La escena fue simpática, probablemente en las márgenes del rió Jordán, poco antes de que Cristo volviera a Galilea para dar ahí rienda suelta a su inquietud y a su misión, de llevar la salvación a todos los hombres, pero con la fuerza del Espíritu Santo, con una gran apertura a la vida y con un acendrado amor a todos los hombres. Fue cuando el Bautista, delante de sus discípulos, viendo a Cristo que pasaba dijo: “Éste es el Cordero de Dios, el que quita el pecado del mundo”. Con esto, el Bautista nos conecta con la Pascua de Cristo, con el verdadero Cordero que se enfrentará al gran pecado del mundo, no sólo para librarlo, sino para señalar caminos de vida, de salvación y de verdadera convivencia. Pero no paró ahí el Bautista, sino que dio su verdadero testimonio: “Vi al Espíritu descender del cielo, en forma de paloma y posarse sobre él. Yo no lo conocía, pero el que me envió a bautizar con agua me dijo: ‘Aquél sobre quien veas que baja y se posa el Espíritu Santo, ése es el que ha de bautizar con el Espíritu Santo’. Pues bien, yo lo vi y doy testimonio de que éste es el Hijo de Dios”.
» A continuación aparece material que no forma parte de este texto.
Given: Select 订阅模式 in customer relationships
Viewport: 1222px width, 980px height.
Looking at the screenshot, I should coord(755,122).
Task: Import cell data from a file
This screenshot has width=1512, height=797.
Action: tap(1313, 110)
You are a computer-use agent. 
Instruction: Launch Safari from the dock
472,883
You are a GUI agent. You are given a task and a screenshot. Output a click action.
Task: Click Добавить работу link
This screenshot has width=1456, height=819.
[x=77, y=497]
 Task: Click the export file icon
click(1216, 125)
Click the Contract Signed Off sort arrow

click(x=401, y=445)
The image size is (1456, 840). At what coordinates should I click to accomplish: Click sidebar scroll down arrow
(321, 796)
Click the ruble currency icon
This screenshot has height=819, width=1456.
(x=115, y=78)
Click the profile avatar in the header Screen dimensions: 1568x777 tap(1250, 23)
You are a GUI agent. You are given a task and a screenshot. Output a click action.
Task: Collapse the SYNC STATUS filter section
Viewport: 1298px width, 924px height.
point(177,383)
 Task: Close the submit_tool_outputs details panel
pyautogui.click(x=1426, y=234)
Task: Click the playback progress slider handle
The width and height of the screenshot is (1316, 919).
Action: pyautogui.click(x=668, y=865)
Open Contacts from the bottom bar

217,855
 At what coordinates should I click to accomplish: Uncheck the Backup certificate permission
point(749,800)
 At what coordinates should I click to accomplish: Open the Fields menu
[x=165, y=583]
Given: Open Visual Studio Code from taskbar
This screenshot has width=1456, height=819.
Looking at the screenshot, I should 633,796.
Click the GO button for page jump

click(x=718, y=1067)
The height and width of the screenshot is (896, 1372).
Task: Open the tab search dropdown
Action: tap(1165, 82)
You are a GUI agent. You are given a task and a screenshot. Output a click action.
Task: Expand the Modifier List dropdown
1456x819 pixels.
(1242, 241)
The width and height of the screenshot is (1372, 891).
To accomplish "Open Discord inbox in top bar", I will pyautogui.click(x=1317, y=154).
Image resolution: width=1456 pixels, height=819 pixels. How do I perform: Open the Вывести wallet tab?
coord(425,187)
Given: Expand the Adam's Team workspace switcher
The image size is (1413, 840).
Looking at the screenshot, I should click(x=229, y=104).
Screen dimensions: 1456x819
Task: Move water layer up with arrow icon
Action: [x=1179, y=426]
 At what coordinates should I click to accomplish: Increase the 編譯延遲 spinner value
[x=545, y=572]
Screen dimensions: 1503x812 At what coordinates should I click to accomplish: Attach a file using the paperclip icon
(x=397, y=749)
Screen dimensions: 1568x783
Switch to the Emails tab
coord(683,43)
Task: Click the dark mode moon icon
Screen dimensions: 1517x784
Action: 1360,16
De esta manera podemos reconocer a Cristo que desde entonces se mostró implacable contra el mal, contra el pecado, pero amando entrañablemente a todos los hombres, según aquello que escuchamos apenas el domingo pasado: “Ungido por Dios con la fuerza del Espíritu Santo, pasó haciendo el bien y curando a todos los oprimidos por el diablo, porque Dios estaba con él”. ¡Qué bello programa para nuestra vida, y qué bello epitafio para nuestra tumba si de veras seguimos a Jesús¡. Quitando su nombre y poniendo el tuyo podría quedar así: “Antonio, María, Pedro, Guadalupe…pasó haciendo el bien”. y si seguimos a Jesús, nuestra lucha contra el mal tiene que ser frontal, sin pretender lavarnos las manos, siempre bajo la luz del Espíritu Santo, tal como lo indicaba clarísimamente el Papa Juan Pablo II: ”Se trata de pecados muy personales de quien engendra, favorece o explota la iniquidad, de quien, pudiendo hacer algo para evitar, eliminar o, al menos, limitar determinados males sociales, omite el hacerlo por pereza, por miedo y encubrimiento, por complicidad solapada o por la indiferencia: de quien pretende eludir la fatiga y el sacrificio, alegando supuestas razones de orden superior”.
Ahí está pues el programa, ahí está la alegría de habernos encontrado con la Iglesia que nos ha dado el Bautismo, y con él la gracia del Espíritu Santo, sus dones, que nos ha hecho hijos de Dios y nos permite luchar contra el mal y hacer triunfar el bien entre todos los hombres.